12/3: First Person Account of Cape Town's Robben Island

Months ago we'd made reservations to take a 3.5 hour long tour of Robben Island, made famous by its most celebrated inhabitant, Nelson Mandela, who was imprisoned there for 18 of the 27 years he served behind bars before the fall of apartheid. We arrived at Cape Town's waterfront well before 8:30 so we could have some time to enjoy the busy harbor front before leaving at 9. After waiting for more than an hour at the Robben Island Museum, we were so relieved that our ferry finally departed.

The stunning view of the V&A (Victoria & Albert) Waterfront was luckily well worth the wait. We looked forward to visiting the harbor, that was built between 1860 and 1920 and had a number of outstanding heritage buildings, on our return from Robben Island. 
The wooden boat below looked to be the same one we'd seen yesterday while relaxing on the beach and watching the world go by.
The seal helped to entertain us as we left the harbor! The home to so many prisoners was called dubbed “Robben” (the Dutch word for seal) Island by early settlers because of the seal population at the time.  

We were so glad we had been able to get seats on the top deck for the short trip across the bay and that we were actually able to travel on the ferry.
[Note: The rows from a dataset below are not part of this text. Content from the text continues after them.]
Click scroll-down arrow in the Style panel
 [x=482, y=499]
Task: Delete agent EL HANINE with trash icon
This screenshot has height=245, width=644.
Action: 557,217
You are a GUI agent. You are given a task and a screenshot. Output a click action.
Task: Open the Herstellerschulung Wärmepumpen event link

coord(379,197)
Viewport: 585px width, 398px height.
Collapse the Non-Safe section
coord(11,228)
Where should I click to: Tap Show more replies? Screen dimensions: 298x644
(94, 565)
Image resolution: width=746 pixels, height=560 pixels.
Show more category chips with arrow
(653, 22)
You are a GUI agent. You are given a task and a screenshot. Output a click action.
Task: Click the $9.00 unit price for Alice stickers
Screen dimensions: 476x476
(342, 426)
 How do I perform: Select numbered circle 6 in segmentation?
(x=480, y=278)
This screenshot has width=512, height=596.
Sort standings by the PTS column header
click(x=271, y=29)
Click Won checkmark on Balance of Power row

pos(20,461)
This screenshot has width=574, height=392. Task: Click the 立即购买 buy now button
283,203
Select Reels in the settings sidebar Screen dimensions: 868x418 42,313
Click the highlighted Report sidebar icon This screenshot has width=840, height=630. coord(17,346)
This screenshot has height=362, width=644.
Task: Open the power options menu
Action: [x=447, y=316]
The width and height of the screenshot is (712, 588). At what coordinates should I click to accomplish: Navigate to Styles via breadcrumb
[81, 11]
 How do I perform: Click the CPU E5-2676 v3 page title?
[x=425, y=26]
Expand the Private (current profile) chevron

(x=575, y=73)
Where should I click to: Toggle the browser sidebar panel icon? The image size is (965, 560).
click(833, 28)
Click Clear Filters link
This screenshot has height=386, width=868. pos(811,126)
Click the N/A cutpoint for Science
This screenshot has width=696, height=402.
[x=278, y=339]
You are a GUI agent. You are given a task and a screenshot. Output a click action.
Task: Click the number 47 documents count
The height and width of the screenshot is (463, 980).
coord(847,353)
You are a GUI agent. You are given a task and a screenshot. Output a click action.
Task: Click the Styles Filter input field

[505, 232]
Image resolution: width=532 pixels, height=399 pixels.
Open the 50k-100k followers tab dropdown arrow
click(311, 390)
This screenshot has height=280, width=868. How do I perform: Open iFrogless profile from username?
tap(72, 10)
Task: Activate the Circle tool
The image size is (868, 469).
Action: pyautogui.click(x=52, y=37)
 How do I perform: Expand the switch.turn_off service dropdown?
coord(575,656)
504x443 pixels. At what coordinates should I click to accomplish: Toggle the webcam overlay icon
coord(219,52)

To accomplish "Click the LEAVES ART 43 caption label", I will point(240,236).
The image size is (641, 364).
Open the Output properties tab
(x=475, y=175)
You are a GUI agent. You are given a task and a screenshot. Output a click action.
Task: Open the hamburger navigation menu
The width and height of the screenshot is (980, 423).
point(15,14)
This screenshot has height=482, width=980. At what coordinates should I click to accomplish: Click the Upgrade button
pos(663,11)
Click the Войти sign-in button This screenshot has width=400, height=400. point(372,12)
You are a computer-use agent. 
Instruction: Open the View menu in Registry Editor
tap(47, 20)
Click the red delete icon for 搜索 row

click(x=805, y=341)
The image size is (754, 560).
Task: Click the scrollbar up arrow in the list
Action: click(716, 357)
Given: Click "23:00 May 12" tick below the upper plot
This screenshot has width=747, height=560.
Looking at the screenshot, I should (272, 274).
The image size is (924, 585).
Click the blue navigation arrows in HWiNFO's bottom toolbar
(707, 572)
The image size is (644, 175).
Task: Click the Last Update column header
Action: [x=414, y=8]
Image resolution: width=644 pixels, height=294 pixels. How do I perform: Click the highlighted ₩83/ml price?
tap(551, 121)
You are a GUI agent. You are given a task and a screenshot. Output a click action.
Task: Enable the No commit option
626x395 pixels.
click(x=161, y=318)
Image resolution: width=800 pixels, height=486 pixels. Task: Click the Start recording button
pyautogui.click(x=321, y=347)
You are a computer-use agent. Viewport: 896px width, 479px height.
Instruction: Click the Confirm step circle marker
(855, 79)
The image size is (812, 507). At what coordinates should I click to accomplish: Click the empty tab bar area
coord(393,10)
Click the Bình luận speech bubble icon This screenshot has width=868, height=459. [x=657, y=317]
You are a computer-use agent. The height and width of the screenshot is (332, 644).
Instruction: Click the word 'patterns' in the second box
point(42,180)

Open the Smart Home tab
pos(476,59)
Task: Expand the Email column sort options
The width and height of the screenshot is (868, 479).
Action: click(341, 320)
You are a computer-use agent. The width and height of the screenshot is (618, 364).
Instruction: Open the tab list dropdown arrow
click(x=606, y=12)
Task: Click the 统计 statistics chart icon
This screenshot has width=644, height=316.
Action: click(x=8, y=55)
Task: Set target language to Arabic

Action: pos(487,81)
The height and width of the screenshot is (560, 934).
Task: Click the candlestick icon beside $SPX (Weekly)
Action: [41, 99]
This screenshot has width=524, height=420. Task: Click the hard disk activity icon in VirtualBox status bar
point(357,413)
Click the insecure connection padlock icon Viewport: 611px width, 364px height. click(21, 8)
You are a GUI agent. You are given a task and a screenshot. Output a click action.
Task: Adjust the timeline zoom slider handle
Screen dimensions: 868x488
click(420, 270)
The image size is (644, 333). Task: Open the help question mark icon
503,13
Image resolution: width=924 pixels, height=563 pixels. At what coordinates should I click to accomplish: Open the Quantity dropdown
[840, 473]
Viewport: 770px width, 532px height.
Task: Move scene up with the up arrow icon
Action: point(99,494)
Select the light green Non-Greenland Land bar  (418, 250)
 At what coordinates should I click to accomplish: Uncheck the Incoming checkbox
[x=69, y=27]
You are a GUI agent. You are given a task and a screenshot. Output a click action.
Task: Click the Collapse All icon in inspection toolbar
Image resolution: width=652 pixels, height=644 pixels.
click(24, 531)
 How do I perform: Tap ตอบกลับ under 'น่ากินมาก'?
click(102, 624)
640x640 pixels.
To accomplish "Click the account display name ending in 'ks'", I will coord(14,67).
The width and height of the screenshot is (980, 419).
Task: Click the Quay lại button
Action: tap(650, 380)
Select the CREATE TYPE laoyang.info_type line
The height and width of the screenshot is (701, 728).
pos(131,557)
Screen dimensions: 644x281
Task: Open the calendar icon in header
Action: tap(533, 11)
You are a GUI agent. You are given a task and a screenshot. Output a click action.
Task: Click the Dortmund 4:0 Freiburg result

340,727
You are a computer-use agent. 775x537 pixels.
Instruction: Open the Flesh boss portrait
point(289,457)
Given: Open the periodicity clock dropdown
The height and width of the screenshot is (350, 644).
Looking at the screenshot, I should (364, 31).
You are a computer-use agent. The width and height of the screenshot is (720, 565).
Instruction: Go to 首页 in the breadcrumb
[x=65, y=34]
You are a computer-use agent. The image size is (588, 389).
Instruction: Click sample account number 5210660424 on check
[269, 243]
We had been advised, when we made the reservation several months earlier, that it wasn't at all unusual for the ferry not to be able to travel because the bay wasn't always as calm and innocent as it looked that day.
What a lovely view we enjoyed of the mountains that surround Cape Town on our 40 minute boat journey across to Robben Island. We looked forward to discovering the most famous one, Table Mountain, below, in the next couple of days.
We drove past the Cape Town Stadium from our lodge on our way into town each day but this was a much better perspective obviously for the sports complex that was built for the 2010 FIFA (Soccer) World Cup!

Our arrival at Robben Island:
Robben Island needs no introduction with regards to the significance of its place in South Africa’s and indeed the world’s history.  As “home” to one of the world’s most famous prisoners, statesmen and leaders in Nelson Mandela, Robben Island is quite possibly the most well known island-prison on the planet.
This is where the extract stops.